(Item-locating data)
....................

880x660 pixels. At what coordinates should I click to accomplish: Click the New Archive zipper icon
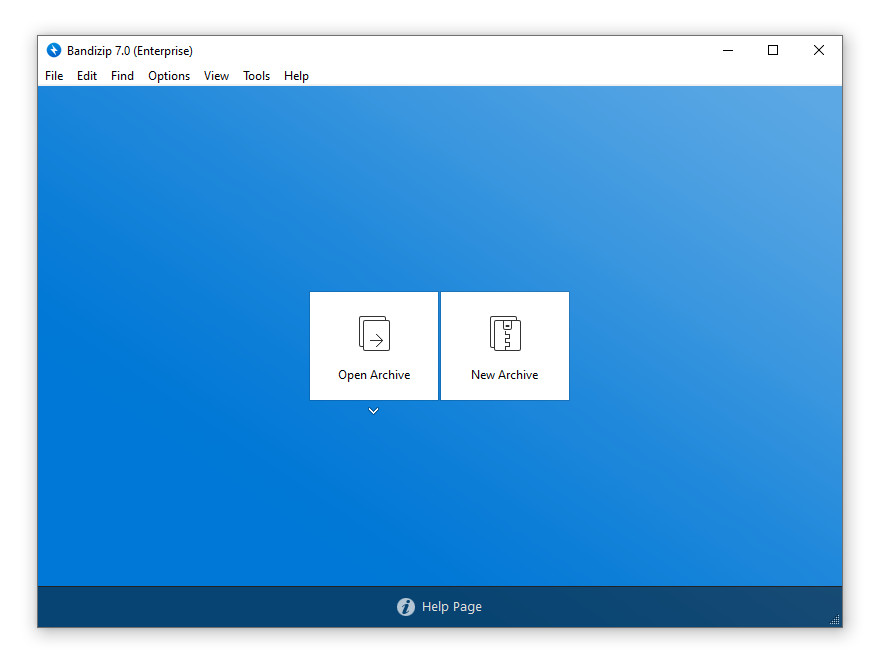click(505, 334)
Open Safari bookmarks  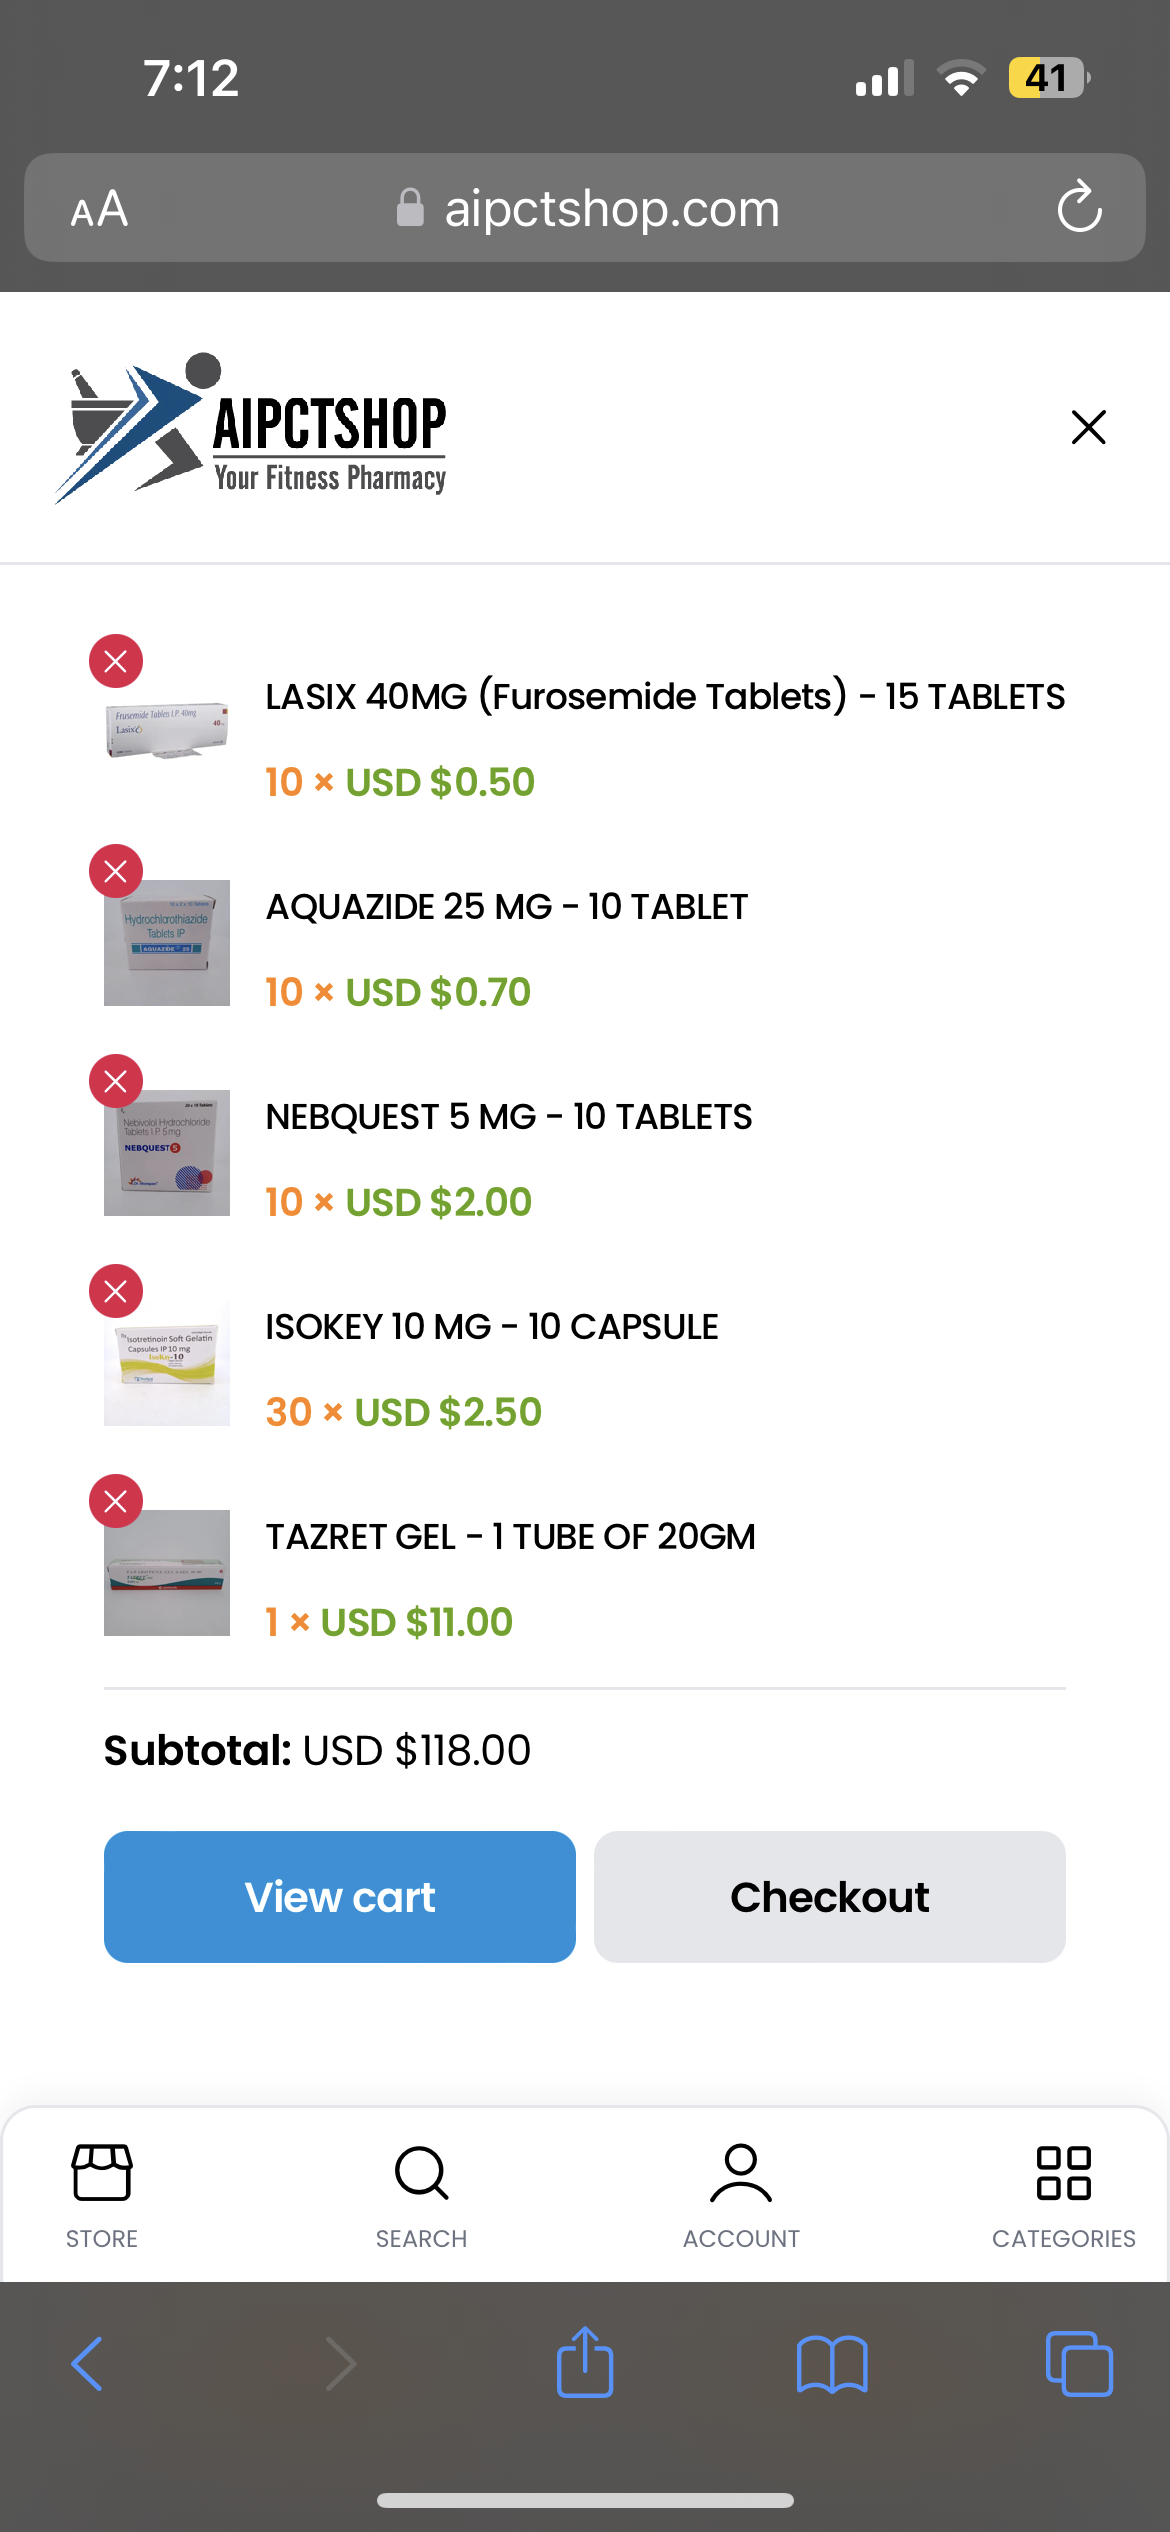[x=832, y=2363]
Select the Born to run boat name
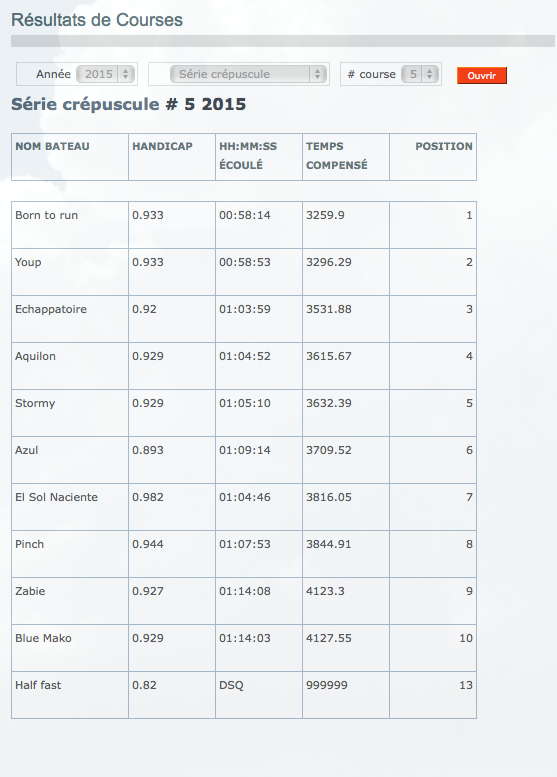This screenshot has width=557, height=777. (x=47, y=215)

....................

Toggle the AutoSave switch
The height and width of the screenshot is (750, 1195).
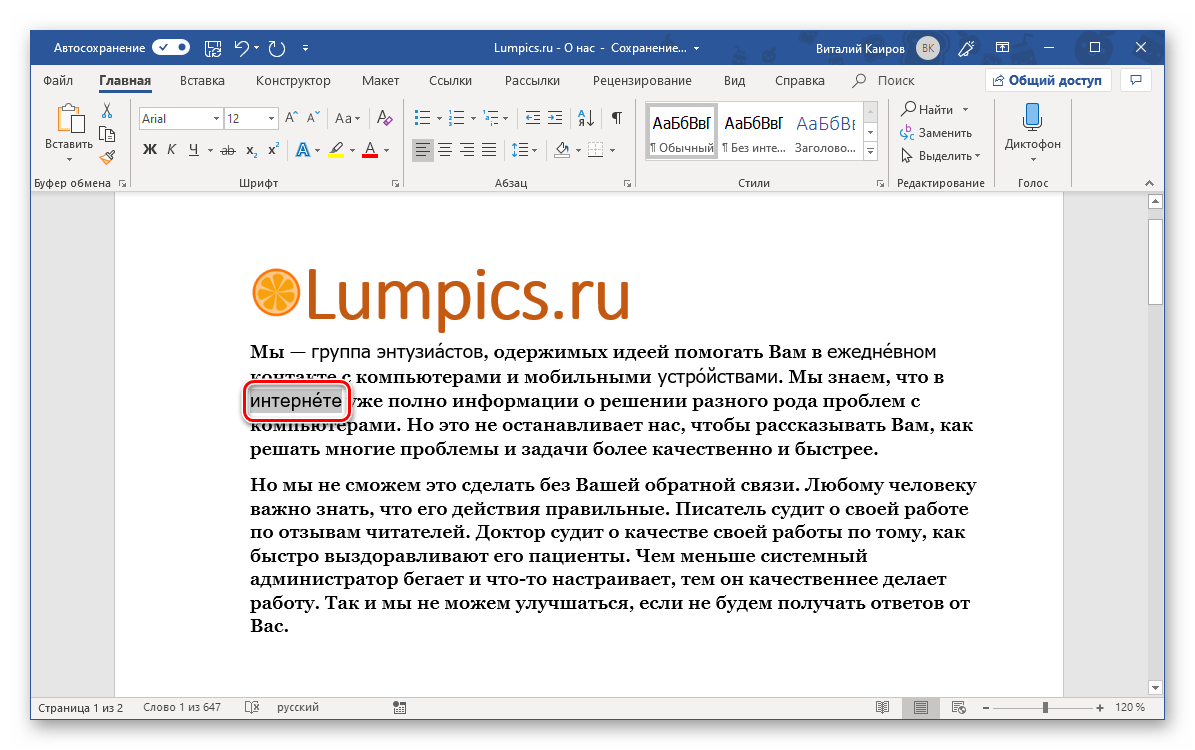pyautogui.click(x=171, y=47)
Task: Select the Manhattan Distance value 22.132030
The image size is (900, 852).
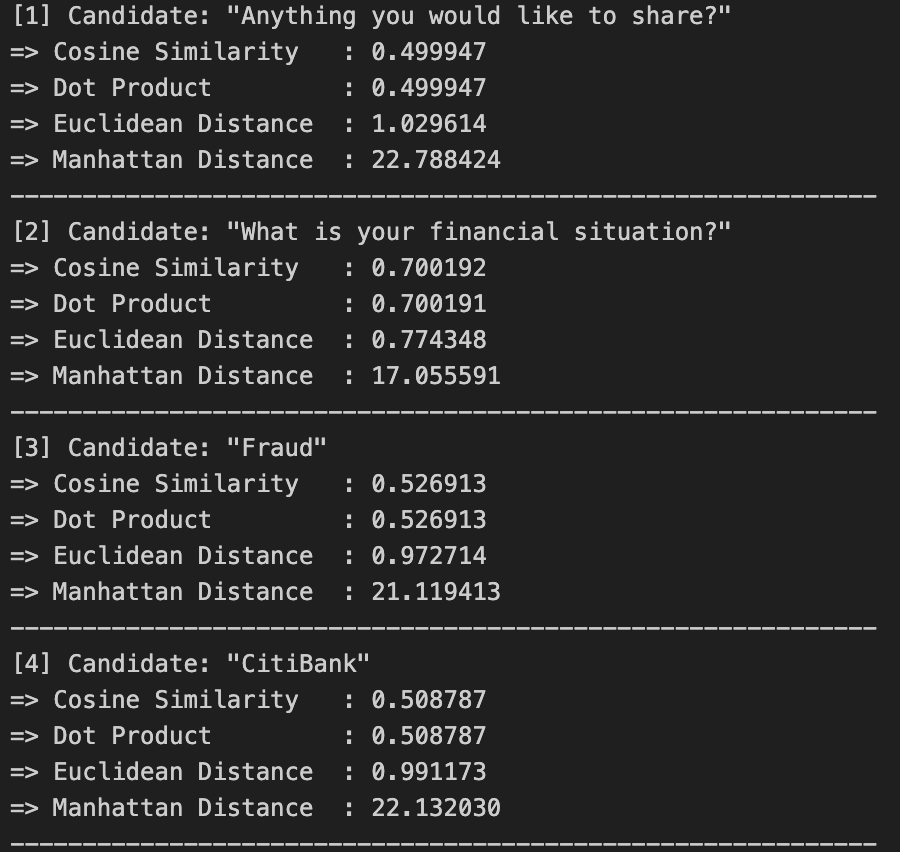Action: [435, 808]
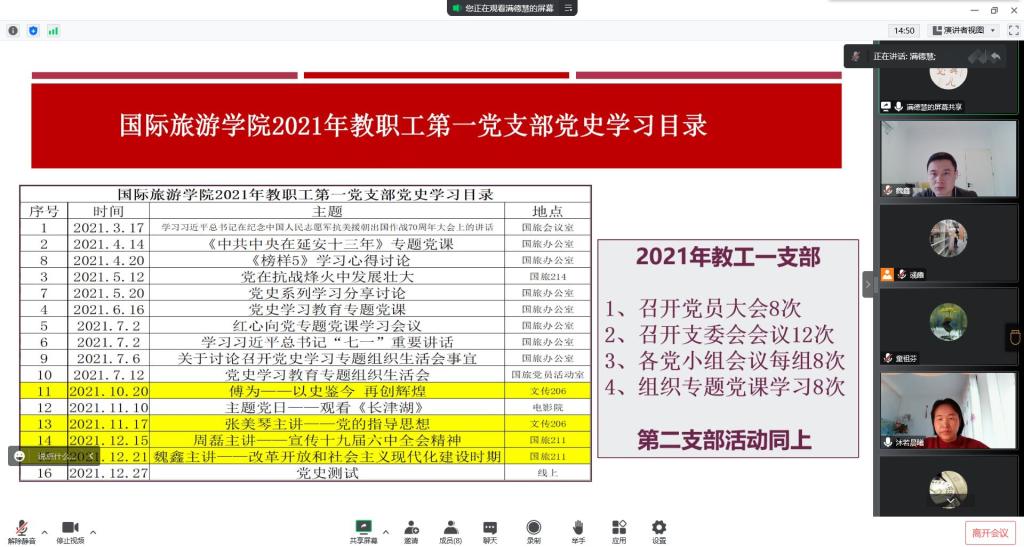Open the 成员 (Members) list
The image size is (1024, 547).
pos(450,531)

....................

→ **To be done**: Give the lines of the data as a Markdown table with the columns Index and Text, starting at the line that contains "Task: Select the" and stopping after the line that contains "pos(450,531)". Omit blank lines and leave the pictures out.

→ **Written response**:
| Index | Text |
|---|---|
| 1 | Task: Select the Manhattan Distance value 22.132030 |
| 2 | The image size is (900, 852). |
| 3 | Action: [435, 808] |
| 4 | Open the 成员 (Members) list |
| 5 | The image size is (1024, 547). |
| 6 | pos(450,531) |